Now that you've got those holiday appetizer ideas ready to go, it's time for a toast. Let's give it up for those festive fizzes known as Champagne and sparkling wine.
Besides being the traditional beverage for ringing in the new year, sparkling wines are beloved for their food friendliness, fine craftsmanship and bubbly nature. They're also a symbol of conspicuous consumption, the prop of too many music videos, leading to a belief that a bottle of bubbly has to be a big-ticket purchase.
True, hundreds of dollars can certainly be spent on a fine bottle of Champagne from Krug or Cristal. The good news is that you can buy a great bottle of sparkling wine that'll satisfy your special occasion without breaking the bank. After a week of shopping and tasting through sparkling wines, along with chatting with experts, here's a gift to you: a list of fine sparkling wines that are all under $20.
But there's one thing you should know: None of these can be called Champagne because they are not produced in the Champagne region of France using the méthode champenoise, the process of making effervescent sparkling wines. Due to the cost of importation and the relatively small quantities produced, a quality Champagne under $20 is just about an oxymoron.
"Good Champagne is not cheap," said Max Levitte, the co-founder of Cheapism. com, a website that scours the Internet for the lowest prices on products. "But it's been found that if you tell people something is expensive, they will likely say it's better. On the other hand, in blind tasting, people often preferred wines that were not as pricey."
Levitte's team at Cheapism sampled through a variety of sparkling wines and found some favorites. One was Roederer Estate Brut, a nonvintage California sparkling wine that can be found for $16 to $20. Tasters noted its "excellent approximation of the real thing."
Cheapism also recommends Gloria Ferrer Sonoma Brut, a producer that previously won best of show at the California State Fair Commercial Wine Competition. (See Mike Dunne's column on the winery, above.) Look for a price that's closer to $15, with bright citrus flavors and a hint of sweetness.
When it comes to domestic sparklers, The Bee also recommends Domaine Carneros Brut, a crisp sparkler made of pinot noir and chardonnay that can be found at wine shops for about $18. Sparkling wine shoppers should also look for the lineup from Gruet, a New Mexico-based winery that produces many wonderful bottles for less than $20.

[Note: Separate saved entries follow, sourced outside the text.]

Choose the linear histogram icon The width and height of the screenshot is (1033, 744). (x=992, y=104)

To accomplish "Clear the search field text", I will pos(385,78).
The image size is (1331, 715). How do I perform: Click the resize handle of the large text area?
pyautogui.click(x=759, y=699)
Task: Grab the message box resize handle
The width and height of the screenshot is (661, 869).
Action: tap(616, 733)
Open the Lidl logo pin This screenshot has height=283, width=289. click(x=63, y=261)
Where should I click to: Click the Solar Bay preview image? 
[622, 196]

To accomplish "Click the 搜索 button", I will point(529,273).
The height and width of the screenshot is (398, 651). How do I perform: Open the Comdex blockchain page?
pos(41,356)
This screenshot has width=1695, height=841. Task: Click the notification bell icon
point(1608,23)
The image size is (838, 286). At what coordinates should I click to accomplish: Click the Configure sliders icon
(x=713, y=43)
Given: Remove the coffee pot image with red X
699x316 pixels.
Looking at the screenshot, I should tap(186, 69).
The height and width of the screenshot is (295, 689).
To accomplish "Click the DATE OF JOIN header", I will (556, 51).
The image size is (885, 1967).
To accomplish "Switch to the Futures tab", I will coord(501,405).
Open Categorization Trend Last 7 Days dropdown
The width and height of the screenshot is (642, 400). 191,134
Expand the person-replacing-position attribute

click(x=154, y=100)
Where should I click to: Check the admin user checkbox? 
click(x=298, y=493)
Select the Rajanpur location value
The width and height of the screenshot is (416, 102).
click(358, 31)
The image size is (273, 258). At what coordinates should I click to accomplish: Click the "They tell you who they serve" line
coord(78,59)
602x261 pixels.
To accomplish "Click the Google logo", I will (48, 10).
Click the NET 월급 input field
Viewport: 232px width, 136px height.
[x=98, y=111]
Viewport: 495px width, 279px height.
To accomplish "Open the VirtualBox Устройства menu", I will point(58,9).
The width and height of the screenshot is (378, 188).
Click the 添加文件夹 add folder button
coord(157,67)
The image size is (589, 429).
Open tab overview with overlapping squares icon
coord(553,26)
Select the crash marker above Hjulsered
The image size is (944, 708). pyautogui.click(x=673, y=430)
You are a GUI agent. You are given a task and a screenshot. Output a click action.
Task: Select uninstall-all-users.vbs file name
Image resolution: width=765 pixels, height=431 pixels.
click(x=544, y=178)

In the wider wine world, look to Spain for its national sparkling wine known as cava. Created with the méthode champenoise and using grapes such as macabeo and parellada, these sparkling wines offer a reasonable amount of flavor for a rock-bottom price. While these aren't usually complex sparklers, they'll do just fine for a simple toast or aperitif.
The mass-produced Freixenet Cordon Negro Extra Dry scored with Cheapism tasters for its balance of fruity and tart flavors, and a nice sticker price of about $8. In that price range, The Bee suggests a bottle of Jaume Serra Cristalino Cava. Wine & Spirits has named Jaume Serra as a "value brand of the year," and you'll find a straightforward and pleasing taste of tangy citrus with a lively effervescence.
Also on the lighter side, consider prosecco. This national sparkling wine of Italy generally comes with a lower alcohol percentage than traditional sparkling wines, somewhere under 12 percent, and it's noted for fruitiness and pear flavors. You'll find many proseccos under $20, but one The Bee recommends is Riondo Prosecco. This crowd- pleasing prosecco, with its apple and citrus flavors, costs about $16 and was once rated 90 points by Robert Parker.
You can still look to France for sparkling wines that might better fit your budget. Burgundy's answer to Champagne is crémant de Bourgogne, a sparkling wine that must contain at least 30 percent chardonnay, pinot noir, pinot blanc or pinot gris.
The Louis Bouillot Blanc de Blancs is a thoroughly refreshing crémant de Bourgogne, with a lovely lemon and grapefruit flavor that's crisp on the palate. Michele Hébert, a wine writer for Midtown Monthly, recommends this one as well in her latest column. With that amount of tastiness and a price tag around $16, you and your guests will surely be charmed.